The main innovation of BespoKV is that it supports composing a range of KV stores with desirable features. It works by taking a single-server KV store called a datalet and enables immediate and ready-to-use distributed KV stores. Now, instead of redesigning a system from scratch to accomplish a specific task, a developer can drop a datalet into BespoKV and offload the "messy plumbing" of distributed systems to the framework. BespoKV decouples the KV store design into the control plane for distributed management and the data plane for local data storage.
The framework also enables new HPC services for workloads that businesses and institutions have yet to anticipate.
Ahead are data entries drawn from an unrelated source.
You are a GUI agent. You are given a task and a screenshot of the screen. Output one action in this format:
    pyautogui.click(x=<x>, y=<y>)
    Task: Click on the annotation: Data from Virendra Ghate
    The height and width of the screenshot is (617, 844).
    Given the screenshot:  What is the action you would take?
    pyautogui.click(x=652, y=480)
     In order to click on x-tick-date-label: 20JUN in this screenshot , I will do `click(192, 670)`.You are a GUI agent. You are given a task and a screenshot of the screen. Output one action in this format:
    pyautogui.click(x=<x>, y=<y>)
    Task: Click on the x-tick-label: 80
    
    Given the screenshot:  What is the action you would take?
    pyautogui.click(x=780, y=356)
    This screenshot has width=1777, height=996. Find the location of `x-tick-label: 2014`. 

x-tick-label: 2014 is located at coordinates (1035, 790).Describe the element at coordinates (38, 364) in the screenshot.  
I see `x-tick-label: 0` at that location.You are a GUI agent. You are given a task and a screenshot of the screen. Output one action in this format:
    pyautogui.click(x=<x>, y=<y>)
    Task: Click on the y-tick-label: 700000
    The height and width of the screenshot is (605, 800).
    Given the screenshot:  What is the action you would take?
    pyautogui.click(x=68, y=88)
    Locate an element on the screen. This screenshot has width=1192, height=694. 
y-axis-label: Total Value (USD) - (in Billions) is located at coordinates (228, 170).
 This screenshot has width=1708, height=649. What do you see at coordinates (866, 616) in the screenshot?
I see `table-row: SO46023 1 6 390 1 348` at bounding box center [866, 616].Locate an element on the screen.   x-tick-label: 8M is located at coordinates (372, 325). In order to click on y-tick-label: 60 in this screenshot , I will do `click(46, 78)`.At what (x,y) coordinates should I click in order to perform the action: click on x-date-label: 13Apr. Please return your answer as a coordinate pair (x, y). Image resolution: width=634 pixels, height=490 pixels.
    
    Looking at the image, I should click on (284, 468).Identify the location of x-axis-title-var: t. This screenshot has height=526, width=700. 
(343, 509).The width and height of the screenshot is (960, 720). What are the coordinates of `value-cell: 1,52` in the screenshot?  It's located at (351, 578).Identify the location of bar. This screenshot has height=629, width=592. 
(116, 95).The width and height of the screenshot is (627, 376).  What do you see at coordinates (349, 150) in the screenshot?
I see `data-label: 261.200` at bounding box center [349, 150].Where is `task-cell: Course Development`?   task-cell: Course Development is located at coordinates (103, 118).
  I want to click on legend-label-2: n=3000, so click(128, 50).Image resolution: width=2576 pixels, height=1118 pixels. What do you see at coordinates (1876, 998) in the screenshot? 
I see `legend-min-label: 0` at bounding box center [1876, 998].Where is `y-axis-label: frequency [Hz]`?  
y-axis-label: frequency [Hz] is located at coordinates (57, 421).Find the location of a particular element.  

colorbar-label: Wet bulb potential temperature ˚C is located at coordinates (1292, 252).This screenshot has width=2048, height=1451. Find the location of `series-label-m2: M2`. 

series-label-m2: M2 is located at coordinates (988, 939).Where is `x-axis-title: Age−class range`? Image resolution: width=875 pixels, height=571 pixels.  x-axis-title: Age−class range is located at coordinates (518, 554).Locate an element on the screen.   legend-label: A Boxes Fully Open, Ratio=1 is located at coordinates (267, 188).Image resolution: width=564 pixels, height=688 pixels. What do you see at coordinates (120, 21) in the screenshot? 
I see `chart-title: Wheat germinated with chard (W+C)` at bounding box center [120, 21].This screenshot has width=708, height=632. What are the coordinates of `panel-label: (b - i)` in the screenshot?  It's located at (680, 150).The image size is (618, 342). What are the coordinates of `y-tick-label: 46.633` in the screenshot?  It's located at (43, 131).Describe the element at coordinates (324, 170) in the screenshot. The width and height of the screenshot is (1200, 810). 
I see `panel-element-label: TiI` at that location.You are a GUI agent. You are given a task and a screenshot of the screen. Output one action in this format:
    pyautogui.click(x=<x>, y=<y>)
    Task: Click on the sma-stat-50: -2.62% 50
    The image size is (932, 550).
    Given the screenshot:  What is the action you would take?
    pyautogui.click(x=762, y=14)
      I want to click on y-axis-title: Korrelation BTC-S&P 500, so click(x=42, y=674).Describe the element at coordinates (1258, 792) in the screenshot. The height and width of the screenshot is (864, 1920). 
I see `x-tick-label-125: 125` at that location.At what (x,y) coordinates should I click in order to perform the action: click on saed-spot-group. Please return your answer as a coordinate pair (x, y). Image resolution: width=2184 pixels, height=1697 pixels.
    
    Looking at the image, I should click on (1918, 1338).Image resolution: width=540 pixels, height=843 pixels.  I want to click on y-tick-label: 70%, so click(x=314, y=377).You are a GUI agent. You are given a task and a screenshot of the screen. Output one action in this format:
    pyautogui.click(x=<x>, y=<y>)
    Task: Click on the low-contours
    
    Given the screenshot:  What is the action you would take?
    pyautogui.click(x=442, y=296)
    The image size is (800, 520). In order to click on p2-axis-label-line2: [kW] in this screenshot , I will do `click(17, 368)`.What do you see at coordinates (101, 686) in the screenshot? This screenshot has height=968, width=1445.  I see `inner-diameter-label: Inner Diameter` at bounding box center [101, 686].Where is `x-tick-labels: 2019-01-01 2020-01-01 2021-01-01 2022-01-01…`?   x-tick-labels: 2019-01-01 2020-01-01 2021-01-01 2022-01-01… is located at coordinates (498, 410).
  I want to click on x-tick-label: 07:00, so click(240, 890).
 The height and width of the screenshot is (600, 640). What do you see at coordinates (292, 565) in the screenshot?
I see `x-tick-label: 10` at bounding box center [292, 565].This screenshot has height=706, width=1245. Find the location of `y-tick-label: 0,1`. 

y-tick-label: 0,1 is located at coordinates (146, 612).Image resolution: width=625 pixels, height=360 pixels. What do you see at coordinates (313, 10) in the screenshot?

One of the major limiting effects of current state-of-the-art KV stores is that they are designed with pre-existing distributed services in mind and are often specialised for one specific setting. Another limiting factor is the inflexible monolithic design where distributed features are deeply baked into a system with back-end data stores that do things like manage inventory, orders, and supply. The rigid design of these KV stores is not adaptive to everchanging user demands for myriad back-end, topology, consistency, and a host of other services.
"Developers from large companies can really sink their teeth into designing innovative HPC storage systems with BespoKV," says Ali Butt, professor of computer science. "Data-access performance is a major limitation in HPC storage systems and generally employs a mix of solutions to provide flexibility along with performance, which is cumbersome. We have created a way to significantly accelerate the system behavior to comply with desired performance, consistency, and reliability levels."
BespoKV can be nimble because it allows an arbitrary mapping between desired services and available components while supporting distributed management services to realize and enable the distributed KV stores associated with the datalet.
"Now that we have proven that we can make the efficient and simple action of using KV systems in powerful HPC systems, customers won't have to choose between scalability and flexibility," said Butt.